Analysing means to find the performance of an algorithm which helps us to compare different algorithms which are available for any given problem.
This lecture we will be focusing on some very fundamentals which are required to analyse any algorithm. We will also discuss some of the basic mathematical notations and mathematical equations that are used frequently.
when we talk about solving a problem using a computer then there are defined steps or you can say it’s a kind of different stages one has to undergo to solve any problem using computers.
Let’s assume we are having some problem in hand, in order to solve it you need to look for the strategy and writes the algorithm. In the algorithm, we talk about input and output. Then comes the analysis of proposed solution (i.e. algorithm).
When you talk about the analysis of algorithm, we are basically concerned with three things
- to find the cost of the algorithm
- to test the optimality
- ensure correctness
cost of the algorithm – here to find out the time and space complexity, it means our intention is to find out how much time will be required to execute the given algorithm or we are interested to know how much memory will be required to run the given algorithm.
optimality here we look for the scope of improvement in the performance of the algorithm so in optimality our objective is to find out or to elaborate more about the given algorithm so that the performance can be improved. In this step basically we are looking for different strategies which are possible to make the performance better. Also we are looking for different data structures which can be used with the algorithm to improve the performance.
correctness – here our objective is to verify the correctness of the procedures that is being used in the algorithm. We need to ensure that the preconditions are satisfied then the post condition will be true.
Generally analysing algorithms means that these three things need to be done but most of the time we are mainly focusing on to find the cost (time and space complexity) of the given algorithm.
Cost of algorithm is basically defines the time requirement and the space requirement. Cost basically categorized into three cases we call it best case, average case and the worst case. There are certain notations to represent these cases, they are referred as asymptotic notations.
best case is represented by symbol omega, average case by symbol theta and the worst case is represented by big O.
best case is a special scenario or a special set of input for which the cost is minimum, for a defined set of input when the cost is minimum.
average case is a scenario that actually as the name reflect average case. It basically give you the averaging of the best and worst case. Evaluating the average case is not always possible because it’s not possible in all scenarios to get all kinds of input that are possible.
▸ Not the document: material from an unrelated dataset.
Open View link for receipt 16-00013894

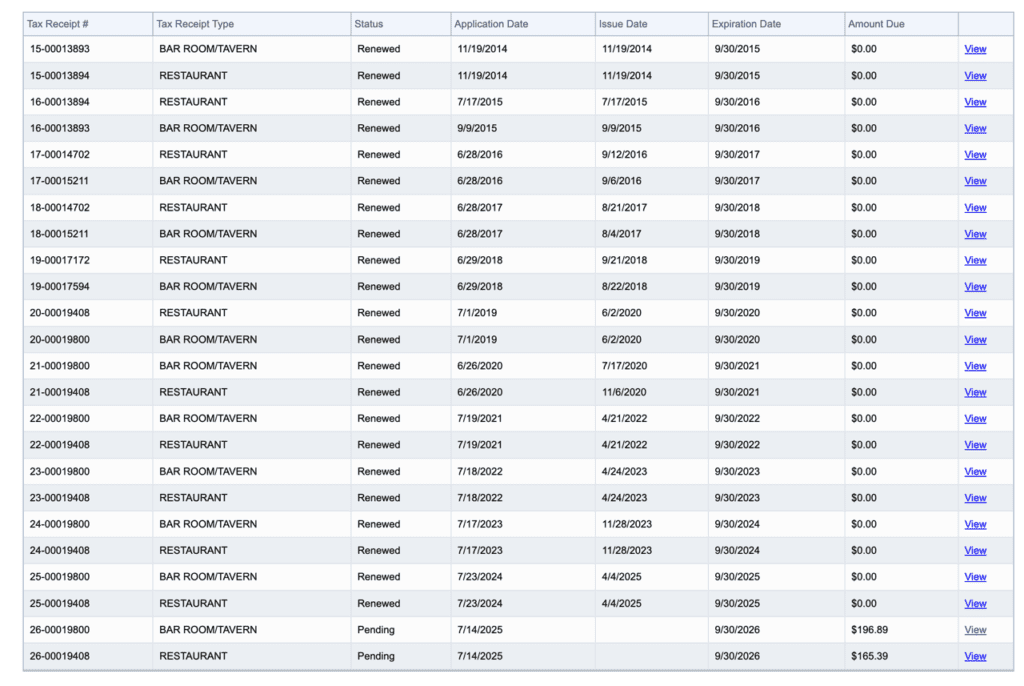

To find out the average case you need to find all variations of input, so we are not interested most of the time in average case
worst case will be used to find out the maximum effort required so it represent the maximum cost that is required to execute the given algorithm and most of the time we always prefer to compute.
You plan for a budget when you do any task, it is just to find out how much expenses would be incurred to execute a particular plan, so when you do budget planning you always find out all the cost which are actually the visible expenses which are tangible.
You also allocating some funds for some invisible expenses you are predicting that there might be some scenario or you can say it’s called risk analysis.
You always do some kind of risk analysis; you always identify that there may be some scenarios that something may happen and it will also incur some cost. Hence, it should also be included in the budget planning. Therefore, in budget planning actually we are finding the cost that will be maximum or you can say the maximum amount that will be required to execute that plan.
Similarly, when we talk about the worst case, it represents the maximum effort or the maximum cost that will be required to execute the algorithm. Generally, we are interested to find cost in worst scenario because it’s a kind of guarantee it ensures, the guarantee that the algorithm will require at most these many resources.
Resources may be used in terms of time, in terms of memory, therefore, Cost analysis is done in terms of time requirement and the memory requirement. When we say time requirement, it means amount of effort required or amount of work done to execute all statements of the algorithms.
Why we are interested to find out the efficiency of an algorithm?
You may realize when you come across any problem or task, there might exists many different algorithms to solve a same problem/task. So how can we find out which particular method is good for us. There exist no single algorithms that is said to be the best algorithms/method for any problem in every scenario.
Every problem is defined with some constraints, to find efficient algorithm on the basis of the constraints, we have to
- understand the given problem
- Identify the constraints associated with the problem
- Identify the various ways (different algorithms) to solve the given problem
- Recognize which algorithm is suitable in context of the problem constraints.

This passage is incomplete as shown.